Member of the Mäjilis
- In office 20 March 2016 – 1 July 2026

Personal details
- Born: 21 July 1960 (age 65) Issyk-Kul Region, Kyrgyz SSR, Soviet Union
- Party: People's Party
- Alma mater: Abai Kazakh National Pedagogical University

= Irina Smirnova (politician) =

Kazakhstani politician (born 1960)

Irina Vladimirovna Smirnova (Ирина Владимировна Смирнова; born 21 July 1960) is a Kazakh politician, who is a member of the Mäjilis from the People's Party of Kazakhstan (QHP) since 2016.

==Biography==

===Early life and career===
Smirnova was born in the Issyk-Kul Region of present-day Kyrgyzstan. In 1983, she graduated from the Abai Kazakh National Pedagogical University while she taught biology at the Jambyl Regional School No. 22 from 1979. From 1983, she was a laboratory assistant at the Research Institute of Agriculture of the USSR Ministry of Agriculture before returning to the School No. 22 to teach biology and being an organizer of extracurricular and freelance work in school.

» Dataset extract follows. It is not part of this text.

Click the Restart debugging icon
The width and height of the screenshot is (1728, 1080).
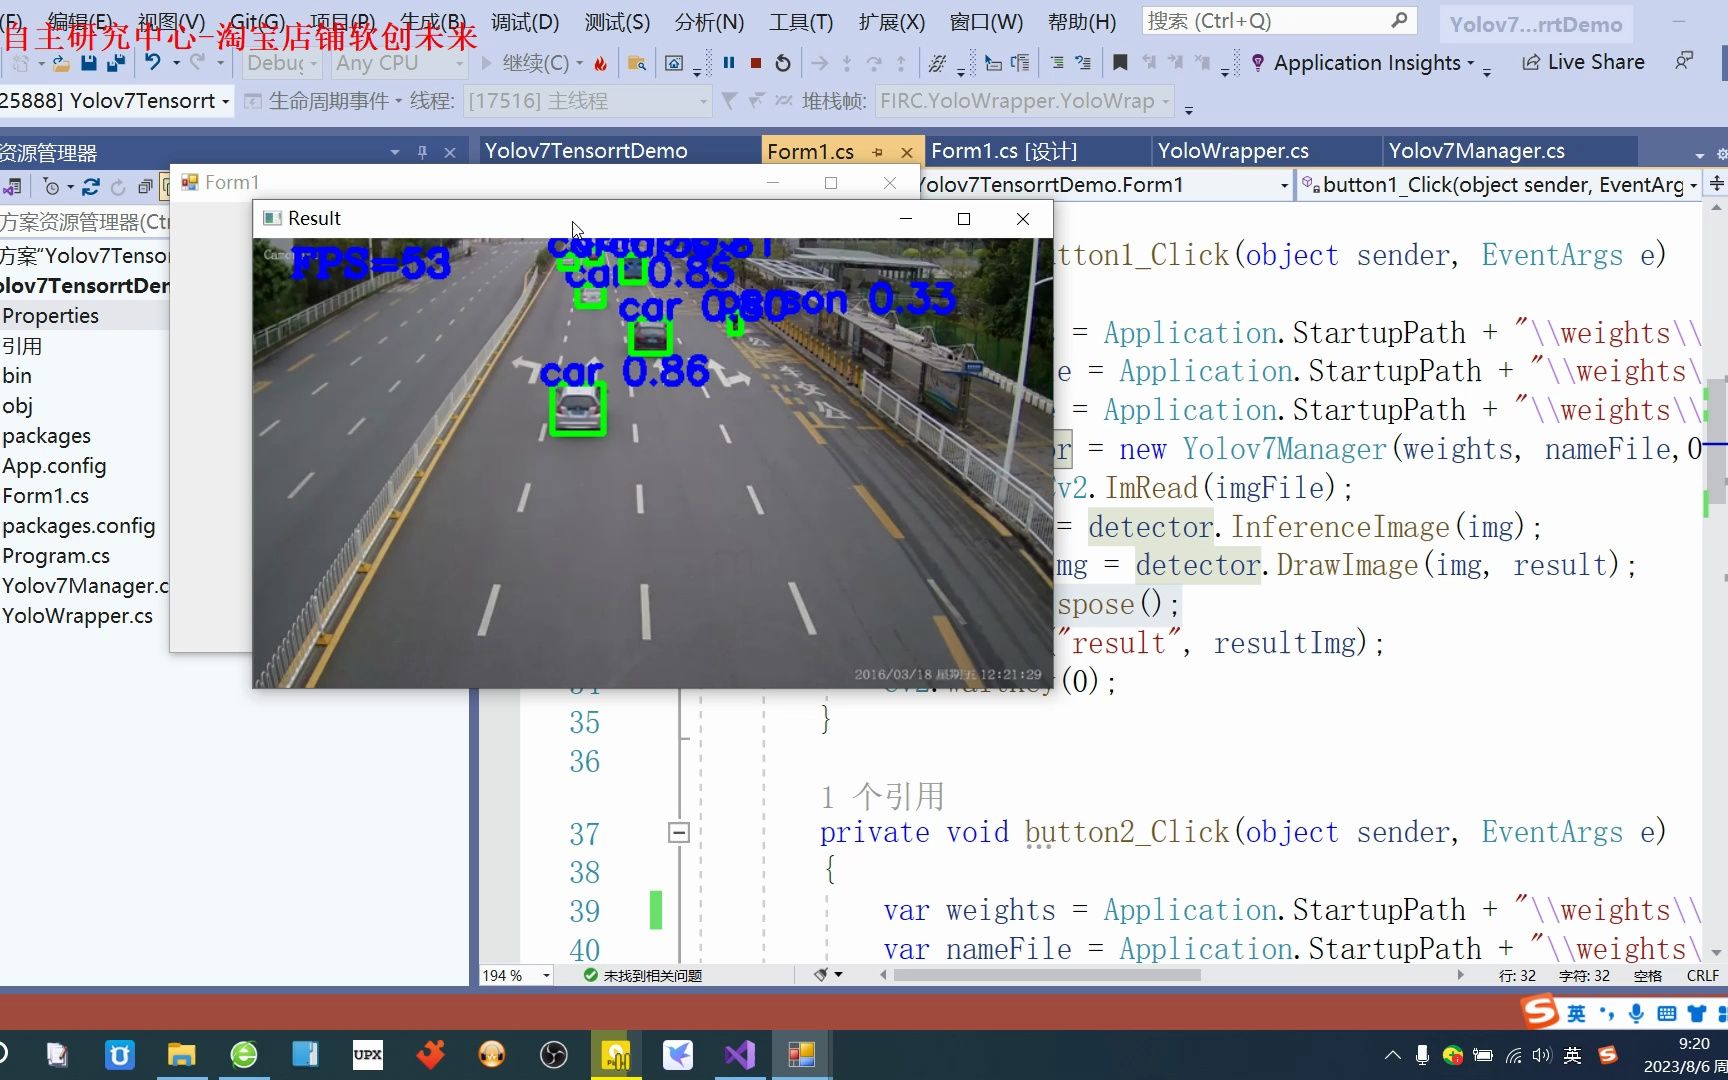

From 1991, Smirnova worked as an organizer of extracurricular and freelance work, deputy director for teaching and educational work, director of the Ruzaevskaya Secondary School before becoming the deputy director of the Almaty Secondary School No. 91 in 1993. For 20 years, she worked as the director of the several schools in Almaty starting from 1996 in the Secondary School No. 68, then at School House No. 9 and School-Lyceum No. 48.

===Political career===
Smirnova became a candidate for the Communist People's Party of Kazakhstan (QKHP) in the 2016 Kazakh legislative election. After becoming a member of the Mäjilis, Smirnova served in the Finance and Budget Committee.

In an interview to KazTAG, Smirnova expressed her support for free education, saying it would be possible in Kazakhstan to work if high-quality secondary education and academic honesty in universities exists.

In January 2021, after being re-elected, Smirnova at the People's Party of Kazakhstan (QHP) congress, proposed her candidacy to the post of the Prime Minister of Kazakhstan where she criticized Askar Mamin's government by claiming that it's cut off from the people and doesn't know what the country wants.